Europe, Spain

Ourense

This weekend’s adventure was a Saturday day trip to Ourense, a small city of about 105,000 and known primarily for its hot springs and medicinal baths. Although this is its claim to fame and what attracts visitors, it also has some other popular sites and great historical significance. It was developed by the Romans, and one of the first baths (Burgas) can still be seen today. After the Romans, it was part of the Suebi kingdom and then destroyed by the Moors in the early 8th century. It was resettled in the 11th century and became a more urban center in the next century.

One of my friends, Corinne, and I hopped on the 9 AM bus to Ourense, about two hours directly east of us. One of the first places we landed at, which is a major site, was the Ponte Romana de Ourense. This Roman footbridge was built in the first century AD and rebuilt in the 13th century and helped Ourense develop by allowing traffic over the river. It has undergone repairs over later centuries but still has the key markings of a Roman-era bridge. Standing on the bridge, we had some beautiful views of parks as well as the Puente del Milenio off in the distance.

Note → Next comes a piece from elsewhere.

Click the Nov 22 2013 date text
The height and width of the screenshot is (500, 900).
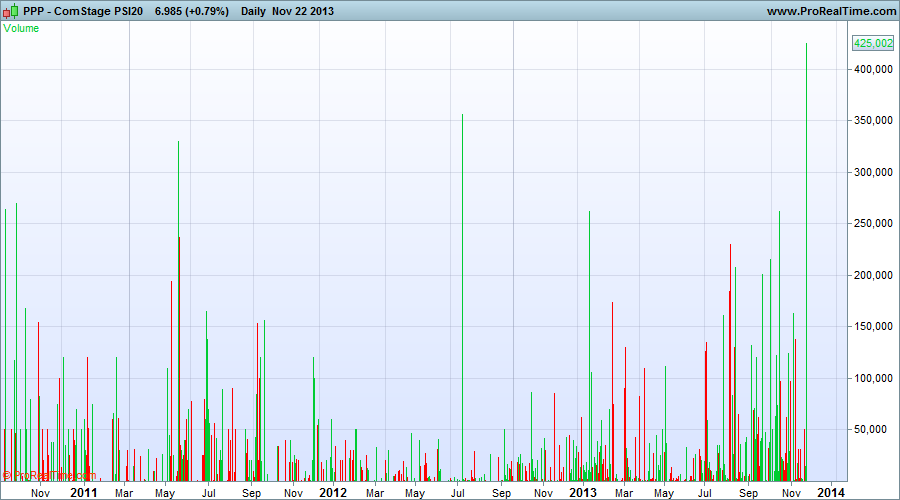click(306, 11)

I don’t have any photos of the bridge from afar, so this is from the Ourense tourism website:

Next, we started walking up towards another area of the city where some historical sites were. We had a beautiful view of the city after about 20 flights of stairs. I also enjoyed some of the traditional architecture and streets as well as quite a few spaces dedicated to graffiti.

Our next stop was the Claustro de San Francisco. We were attempting to find the archaelogy museum, and we walked in quite a few large circles trying to find it. Then, we stumbled upon the entrance to the Claustro and decided to go here first. The architecture design here is Galician Gothic, and the staff there spent a long time educating us on the old convent and its unique history. There are 63 arches and every one has its own unique designs, and while it appears square, each side has a different number of arches. It was built in the 14th century and remains almost entirely in-tact. Between 1843-1984, it was infantry barracks but now stands as a historical site for visitors to enjoy.

Our next stop was the Museo Arqueolóxico Provincial de Ourense which we had been desperately trying to find. To our surprise, it was connected to the claustro and was to the right (and we had turned left). This was a small archaelogy museum but worth stopping in. One odd part was it was just the two of us and the two staff there followed us around and watched our every move. Most of the artifacts were large stones meaning it was not a room full of easy-to-steal items.

After this, we stopped to have a coffee at a cafeteria we walked past and escaped the sun for a little bit. Next, we headed to As Burgas, one of the top sites of Ourense. This is a base point of the thermal fountains that flow throughout the cities. The water is at least 60° C (140° F). As Burgas is broken up into three areas. The upper area has old architectural remains, including the site of a medicinal bath from the first century. Then, there’s the fountain and the gardens (the site of the first public gardens in the city). We also saw some of the seashells that mark the way for the pilgrims walking El Camino de Santiago, as a couple of the routes pass through Ourense.

I had originally wanted to stay the day and come back to go to the thermal baths along the river, but after feeling how hot the water is, there was no way I could see myself soaking in that! Another interesting thing we didn’t know at the time was that people drink this water and believe it has medicinal properties. We saw a few people come with containers and collect the water.

After this, we had a couple hours until the 5 PM train, so we decided to walk towards the river and see if we could see any of the thermal baths of other interesting sites. We got a little bit lost walking around but kept trying to find our way to the main river. After quite a bit of walking and sweating, we found ourselves at the Puente del Milenio or the Millennium Bridge. It was built in the early 2000s and represents the modern era of the city. An intriguing part of this bridge is that there is a spiraling staircase of a hundred steps that brings you up 22 meters above the bridge. Of course, this was a bit too far out of reach for me – not necessarily because of the heights but because of the 20,000 steps and many stairs we had already walked that day! We were able to enjoy some more views, and you can see the Roman bridge in the distance.

Here is a couple additional photos from the tourism office:

After crossing this bridge, we were close to the bus station but still had an hour to go. We stopped at another cafeteria and having a soda waiting for the train. Then, we took the bus to Vigo and then connected to a train to finish the journey in Pontevedra (the things we do to save four euros).